Chapter 15. Debugging & Trace
Part IX — Performance, Debug & Tools
🎯 Learning Objectives
After reading this chapter, you will be able to:
- Master GDB Stub Usage: Use QEMU
-s -Sto start a GDB Server for remote debugging - Know Core Debug Commands:
break,si,info reg,x/, and other GDB commands - Build a Debug Mindset: Adopt a systematic “Observe → Hypothesize → Verify” debugging workflow
💡 Scenario: The Pocket Watch That Stops Time
Scene: Junior is pointing at garbled results on the screen, about to lose it.
Junior: “I can’t take this anymore. I just wanted to add 1 to 5, why is the result 34821? I’ve been staring at these five lines of Assembly for an hour!”
Senior: “Looking with your eyes isn’t enough. Junior, program execution is like a speeding train—how can you see if there’s a crack in the wheels while sitting by the tracks?”
Junior: “So what do I do? Add printf?”
Senior: “printf is fine, but in bare-metal situations or when the program crashes, you can’t even print anything. You need a ‘pocket watch’ that can pause time—GDB.”
Junior: “Pause time?”
Senior: “Exactly. Through a JTAG hardware interface (or the QEMU emulator we’re using now), we can force the CPU into Debug Mode.

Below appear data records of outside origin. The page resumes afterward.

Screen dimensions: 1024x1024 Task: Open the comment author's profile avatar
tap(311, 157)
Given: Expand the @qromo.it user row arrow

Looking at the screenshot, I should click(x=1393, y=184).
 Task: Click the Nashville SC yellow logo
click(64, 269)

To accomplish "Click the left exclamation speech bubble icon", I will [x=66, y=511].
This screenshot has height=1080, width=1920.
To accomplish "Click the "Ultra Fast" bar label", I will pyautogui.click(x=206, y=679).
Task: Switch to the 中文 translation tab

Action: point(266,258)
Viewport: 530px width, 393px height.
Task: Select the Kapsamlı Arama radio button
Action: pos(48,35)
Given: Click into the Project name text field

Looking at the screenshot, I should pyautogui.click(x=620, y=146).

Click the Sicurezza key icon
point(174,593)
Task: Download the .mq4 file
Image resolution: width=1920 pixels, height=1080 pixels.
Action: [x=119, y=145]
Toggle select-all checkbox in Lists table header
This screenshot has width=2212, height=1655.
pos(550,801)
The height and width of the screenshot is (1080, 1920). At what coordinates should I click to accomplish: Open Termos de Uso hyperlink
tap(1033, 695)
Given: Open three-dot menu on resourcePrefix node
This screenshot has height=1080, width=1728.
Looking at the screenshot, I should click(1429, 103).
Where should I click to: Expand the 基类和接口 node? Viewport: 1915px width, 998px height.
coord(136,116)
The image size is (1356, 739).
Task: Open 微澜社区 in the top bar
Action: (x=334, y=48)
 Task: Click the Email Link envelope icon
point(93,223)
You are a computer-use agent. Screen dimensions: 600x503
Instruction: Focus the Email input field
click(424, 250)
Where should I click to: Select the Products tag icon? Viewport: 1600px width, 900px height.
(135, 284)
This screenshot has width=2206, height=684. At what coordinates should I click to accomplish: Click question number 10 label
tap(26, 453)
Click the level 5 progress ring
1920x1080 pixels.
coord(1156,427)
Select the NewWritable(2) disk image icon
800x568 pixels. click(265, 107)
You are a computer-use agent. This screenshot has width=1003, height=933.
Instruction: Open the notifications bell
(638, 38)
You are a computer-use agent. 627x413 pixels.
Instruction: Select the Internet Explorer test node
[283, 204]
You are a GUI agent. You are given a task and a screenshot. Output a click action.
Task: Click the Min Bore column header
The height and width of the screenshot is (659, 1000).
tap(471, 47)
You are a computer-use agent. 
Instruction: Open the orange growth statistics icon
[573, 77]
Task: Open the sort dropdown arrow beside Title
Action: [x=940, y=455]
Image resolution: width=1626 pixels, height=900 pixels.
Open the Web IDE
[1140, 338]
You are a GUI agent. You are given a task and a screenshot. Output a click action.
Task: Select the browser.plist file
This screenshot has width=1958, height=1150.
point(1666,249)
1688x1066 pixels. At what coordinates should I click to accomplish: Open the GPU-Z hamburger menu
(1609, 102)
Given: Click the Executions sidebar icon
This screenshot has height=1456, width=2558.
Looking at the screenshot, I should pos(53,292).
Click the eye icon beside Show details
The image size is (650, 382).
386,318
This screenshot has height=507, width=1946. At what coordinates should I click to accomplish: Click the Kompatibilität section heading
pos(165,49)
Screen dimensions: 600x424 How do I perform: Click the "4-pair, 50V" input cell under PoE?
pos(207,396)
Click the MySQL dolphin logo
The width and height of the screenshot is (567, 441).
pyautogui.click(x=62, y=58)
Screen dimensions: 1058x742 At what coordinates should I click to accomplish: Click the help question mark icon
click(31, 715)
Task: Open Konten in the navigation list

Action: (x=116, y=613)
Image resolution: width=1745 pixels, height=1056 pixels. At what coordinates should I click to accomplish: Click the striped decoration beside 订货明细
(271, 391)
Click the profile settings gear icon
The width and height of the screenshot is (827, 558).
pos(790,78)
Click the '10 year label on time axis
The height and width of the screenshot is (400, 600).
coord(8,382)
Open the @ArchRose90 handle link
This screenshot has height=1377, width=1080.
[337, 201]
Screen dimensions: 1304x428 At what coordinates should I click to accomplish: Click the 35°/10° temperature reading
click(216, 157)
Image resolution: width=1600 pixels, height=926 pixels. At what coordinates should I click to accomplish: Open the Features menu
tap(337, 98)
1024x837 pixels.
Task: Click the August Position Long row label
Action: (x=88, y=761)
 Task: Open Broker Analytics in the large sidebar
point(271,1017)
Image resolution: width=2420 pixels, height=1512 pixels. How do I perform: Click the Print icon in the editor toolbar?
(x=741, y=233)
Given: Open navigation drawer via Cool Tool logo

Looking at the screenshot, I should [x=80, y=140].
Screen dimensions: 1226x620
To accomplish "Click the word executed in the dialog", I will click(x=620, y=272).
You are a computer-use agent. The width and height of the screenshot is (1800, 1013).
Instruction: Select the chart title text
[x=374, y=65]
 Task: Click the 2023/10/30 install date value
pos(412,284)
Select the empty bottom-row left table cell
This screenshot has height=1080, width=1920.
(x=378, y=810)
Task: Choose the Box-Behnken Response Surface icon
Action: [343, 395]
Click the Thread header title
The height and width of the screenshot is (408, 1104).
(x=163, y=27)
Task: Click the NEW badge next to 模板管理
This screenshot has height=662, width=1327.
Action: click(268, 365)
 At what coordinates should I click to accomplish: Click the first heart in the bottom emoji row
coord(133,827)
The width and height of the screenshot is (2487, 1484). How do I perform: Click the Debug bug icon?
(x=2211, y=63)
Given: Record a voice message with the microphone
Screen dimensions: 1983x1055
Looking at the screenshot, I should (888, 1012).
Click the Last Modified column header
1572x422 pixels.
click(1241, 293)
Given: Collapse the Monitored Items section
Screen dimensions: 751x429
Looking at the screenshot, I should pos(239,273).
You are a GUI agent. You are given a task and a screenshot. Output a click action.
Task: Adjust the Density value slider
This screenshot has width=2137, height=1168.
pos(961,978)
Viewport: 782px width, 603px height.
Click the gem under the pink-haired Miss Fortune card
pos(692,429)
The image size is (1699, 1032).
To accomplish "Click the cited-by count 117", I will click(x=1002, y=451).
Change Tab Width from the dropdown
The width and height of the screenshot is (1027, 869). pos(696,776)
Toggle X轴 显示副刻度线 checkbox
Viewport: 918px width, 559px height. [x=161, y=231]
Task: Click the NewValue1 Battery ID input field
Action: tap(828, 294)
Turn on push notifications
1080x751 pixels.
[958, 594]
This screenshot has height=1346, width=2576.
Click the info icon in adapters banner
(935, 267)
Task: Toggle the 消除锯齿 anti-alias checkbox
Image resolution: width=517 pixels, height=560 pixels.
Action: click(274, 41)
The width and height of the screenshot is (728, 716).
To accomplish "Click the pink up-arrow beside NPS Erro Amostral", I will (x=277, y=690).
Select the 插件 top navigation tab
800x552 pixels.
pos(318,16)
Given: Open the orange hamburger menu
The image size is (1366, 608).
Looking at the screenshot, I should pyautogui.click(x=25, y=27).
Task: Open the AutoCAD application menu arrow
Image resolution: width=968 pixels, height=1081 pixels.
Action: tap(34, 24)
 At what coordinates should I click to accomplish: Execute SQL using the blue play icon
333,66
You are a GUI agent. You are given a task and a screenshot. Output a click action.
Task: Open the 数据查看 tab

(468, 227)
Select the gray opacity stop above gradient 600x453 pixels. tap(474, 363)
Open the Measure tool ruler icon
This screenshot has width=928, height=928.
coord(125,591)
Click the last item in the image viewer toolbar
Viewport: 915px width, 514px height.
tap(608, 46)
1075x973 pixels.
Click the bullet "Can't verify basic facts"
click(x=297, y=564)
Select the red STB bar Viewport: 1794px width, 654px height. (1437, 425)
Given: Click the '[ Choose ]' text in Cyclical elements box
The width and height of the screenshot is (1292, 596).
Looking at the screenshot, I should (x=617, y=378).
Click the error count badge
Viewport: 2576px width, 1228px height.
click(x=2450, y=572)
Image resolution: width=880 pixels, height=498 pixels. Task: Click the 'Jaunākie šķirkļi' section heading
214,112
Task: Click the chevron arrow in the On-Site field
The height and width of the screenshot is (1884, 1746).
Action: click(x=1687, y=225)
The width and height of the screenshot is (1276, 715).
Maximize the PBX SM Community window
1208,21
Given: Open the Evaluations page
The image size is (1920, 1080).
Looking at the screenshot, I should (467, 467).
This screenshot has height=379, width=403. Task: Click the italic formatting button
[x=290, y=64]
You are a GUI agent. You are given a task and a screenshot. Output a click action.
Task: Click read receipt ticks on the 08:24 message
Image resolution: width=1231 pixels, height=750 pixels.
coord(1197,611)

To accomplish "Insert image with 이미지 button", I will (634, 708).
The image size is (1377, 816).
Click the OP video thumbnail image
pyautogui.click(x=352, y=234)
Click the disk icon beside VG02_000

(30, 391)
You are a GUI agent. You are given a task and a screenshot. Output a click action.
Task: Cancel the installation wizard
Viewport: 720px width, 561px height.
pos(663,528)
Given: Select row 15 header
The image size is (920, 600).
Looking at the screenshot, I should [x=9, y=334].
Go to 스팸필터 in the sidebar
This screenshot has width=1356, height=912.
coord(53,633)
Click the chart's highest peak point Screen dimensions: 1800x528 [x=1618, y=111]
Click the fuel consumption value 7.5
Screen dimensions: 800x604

| Debug Mode Feature | Analogy |
|---|---|
| Check Registers | Peeking in a wallet |
| View Memory | Searching through drawers |
| Single Step | Slow-motion replay |
| Breakpoint | Setting a trap |
In this mode, the CPU is like someone pressed the pause button. We can execute just one instruction at a time and see where things went wrong.
Come on, give me that broken program. Let’s go bug hunting.“
Software development requires debugging. A program crashes, and we need to know why. A function returns the wrong value, and we need to step through its execution. A performance bottleneck appears, and we need to trace instruction flow. Debugging transforms opaque failures into understandable problems.
RISC-V provides a comprehensive debug architecture that supports both halting debug (stop the processor, examine state) and non-intrusive trace (record execution without stopping). The Debug Module allows external debuggers to control the processor through JTAG or other interfaces. Hardware breakpoints and triggers enable precise control over when to halt execution. Debug mode provides a special execution environment for debug operations. Trace support captures instruction and data flow for post-mortem analysis.
This chapter explores RISC-V debugging and trace capabilities. We’ll examine the debug architecture, debug interfaces, hardware breakpoints, debug mode operation, trace support, and how RISC-V compares to ARM’s CoreSight debug infrastructure.
15.1 RISC-V Debug Architecture
Debug Requirements
A debug system must provide:
- Halt and resume: Stop processor execution, examine state, continue
- Register access: Read and write CPU registers
- Memory access: Read and write system memory
- Breakpoints: Stop execution at specific instructions or data accesses
- Single-step: Execute one instruction at a time
- Reset control: Reset the processor or system
RISC-V’s debug architecture separates concerns into distinct modules, allowing flexible implementation while maintaining standard interfaces.
Debug Components
External Debugger (GDB, OpenOCD)
↓
Debug Transport Module (DTM) - JTAG, USB, etc.
↓
Debug Module Interface (DMI)
↓
Debug Module (DM)
↓
RISC-V Core (enters Debug Mode)
Key components:
Debug Transport Module (DTM): Provides physical connection (JTAG, USB, etc.)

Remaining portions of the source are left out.